Reading text:

In a statement by NUPENG’s President and General Secretary, Prince Williams Akporeha and Afolabi Olawale, the union urged the new administration to make all three public refineries functional and should not because of the availability of the anticipatory products from the Dangote refinery allow all the hard-earned funds injected into the rehabilitation of the three public refineries (Warri, Port Harcourt, and Kaduna) wasted but concrete efforts should be geared towards making them functional and operate in full capacities to generate returns on the investments.

The union said: “We earnestly implore the government of Asiwaju Ahmed Bola Tinubu to save Nigeria and Nigerians from the shame and global ridicule of open thefts and sales of the nation’s crude oil in the international markets while the country is reeling in helplessness, hardship, and poverty. The administration should as a matter of urgency address this issue with all vigour and urgency.

Data block:
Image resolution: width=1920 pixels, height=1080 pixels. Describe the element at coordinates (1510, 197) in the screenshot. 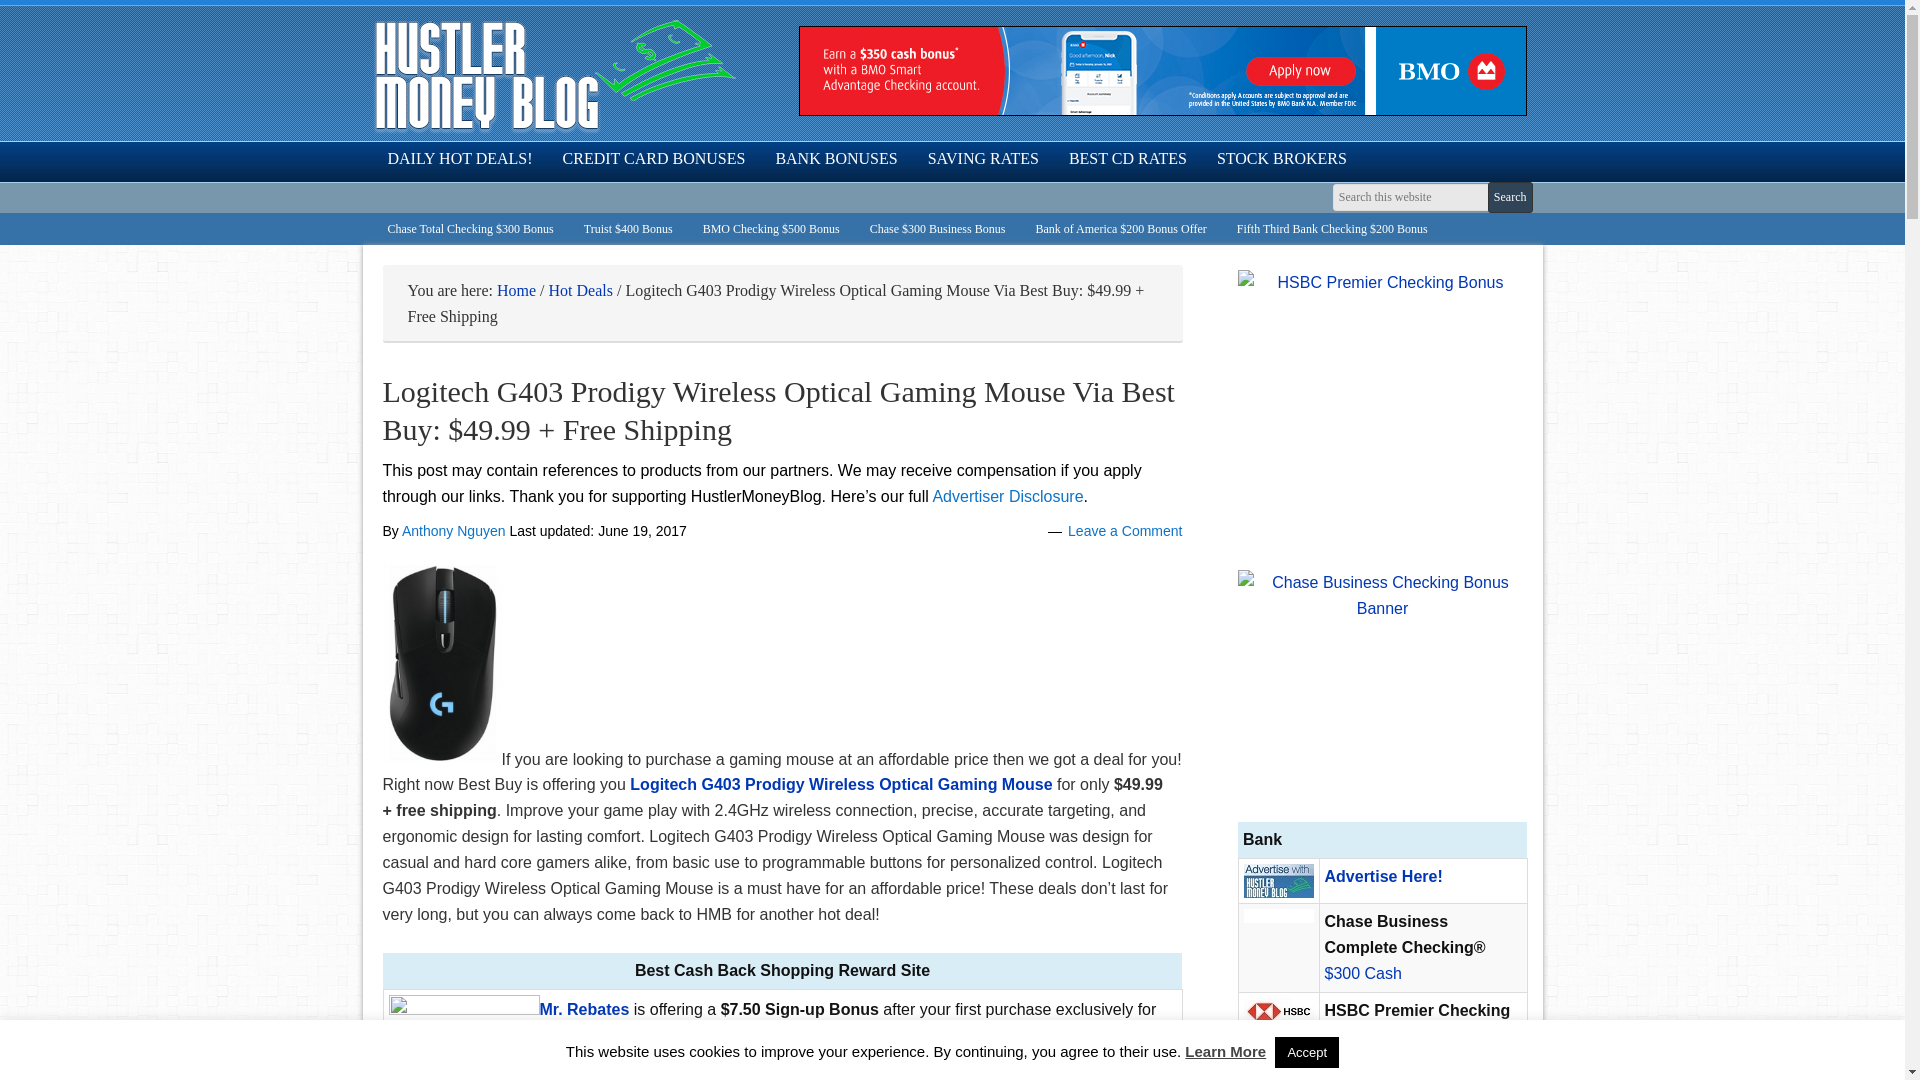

Tasks and exercises:
1. Duplicate everything in the NUPENG text from "In a statement" down to "on the investments.".
2. Answer these questions on the NUPENG text:
(a) Which three public refineries does the union name?
(b) The availability of anticipatory products from which refinery does the union say should not lead to the public refineries being neglected?
(c) Whose government does the union implore to save Nigeria from the shame of open crude oil thefts?

Task-by-task outputs:
1.
In a statement by NUPENG’s President and General Secretary, Prince Williams Akporeha and Afolabi Olawale, the union urged the new administration to make all three public refineries functional and should not because of the availability of the anticipatory products from the Dangote refinery allow all the hard-earned funds injected into the rehabilitation of the three public refineries (Warri, Port Harcourt, and Kaduna) wasted but concrete efforts should be geared towards making them functional and operate in full capacities to generate returns on the investments.

2.
(a) Warri, Port Harcourt, and Kaduna
(b) The Dangote refinery
(c) The government of Asiwaju Ahmed Bola Tinubu